┌──

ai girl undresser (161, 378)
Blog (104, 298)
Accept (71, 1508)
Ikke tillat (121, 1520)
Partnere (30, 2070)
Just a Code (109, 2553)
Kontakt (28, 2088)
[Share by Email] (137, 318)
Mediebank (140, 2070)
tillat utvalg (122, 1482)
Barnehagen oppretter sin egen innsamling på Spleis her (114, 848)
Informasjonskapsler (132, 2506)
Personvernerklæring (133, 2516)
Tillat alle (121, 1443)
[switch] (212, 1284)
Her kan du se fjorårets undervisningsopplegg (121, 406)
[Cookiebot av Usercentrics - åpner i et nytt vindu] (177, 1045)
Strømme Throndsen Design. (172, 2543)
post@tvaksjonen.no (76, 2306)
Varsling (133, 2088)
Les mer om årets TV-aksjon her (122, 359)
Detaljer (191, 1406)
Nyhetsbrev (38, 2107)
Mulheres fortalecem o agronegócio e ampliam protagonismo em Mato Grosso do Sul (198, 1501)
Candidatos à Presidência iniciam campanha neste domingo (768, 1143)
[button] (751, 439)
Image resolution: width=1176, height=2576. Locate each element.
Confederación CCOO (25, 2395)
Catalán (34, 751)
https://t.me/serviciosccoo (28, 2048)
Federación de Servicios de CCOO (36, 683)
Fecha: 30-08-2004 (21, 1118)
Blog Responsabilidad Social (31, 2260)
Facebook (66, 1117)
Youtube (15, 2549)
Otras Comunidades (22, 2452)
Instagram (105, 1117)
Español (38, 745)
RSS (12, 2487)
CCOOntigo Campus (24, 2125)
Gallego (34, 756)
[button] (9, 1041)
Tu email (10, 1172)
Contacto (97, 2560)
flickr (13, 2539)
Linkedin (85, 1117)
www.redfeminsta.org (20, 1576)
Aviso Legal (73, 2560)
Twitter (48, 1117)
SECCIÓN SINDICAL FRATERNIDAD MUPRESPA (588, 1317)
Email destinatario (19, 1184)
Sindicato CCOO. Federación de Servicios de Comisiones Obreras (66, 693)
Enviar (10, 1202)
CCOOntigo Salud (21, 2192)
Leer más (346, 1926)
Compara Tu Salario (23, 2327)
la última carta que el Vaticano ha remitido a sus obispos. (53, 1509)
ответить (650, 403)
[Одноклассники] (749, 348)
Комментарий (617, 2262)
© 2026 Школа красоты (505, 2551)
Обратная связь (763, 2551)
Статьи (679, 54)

└──

The expected result is an exact transcription of the lines from the one containing "Tu email (10, 1172)" through the end of the records above; please include both ends.

> _Problem solution_:
Tu email (10, 1172)
Contacto (97, 2560)
flickr (13, 2539)
Linkedin (85, 1117)
www.redfeminsta.org (20, 1576)
Aviso Legal (73, 2560)
Twitter (48, 1117)
SECCIÓN SINDICAL FRATERNIDAD MUPRESPA (588, 1317)
Email destinatario (19, 1184)
Sindicato CCOO. Federación de Servicios de Comisiones Obreras (66, 693)
Enviar (10, 1202)
CCOOntigo Salud (21, 2192)
Leer más (346, 1926)
Compara Tu Salario (23, 2327)
la última carta que el Vaticano ha remitido a sus obispos. (53, 1509)
ответить (650, 403)
[Одноклассники] (749, 348)
Комментарий (617, 2262)
© 2026 Школа красоты (505, 2551)
Обратная связь (763, 2551)
Статьи (679, 54)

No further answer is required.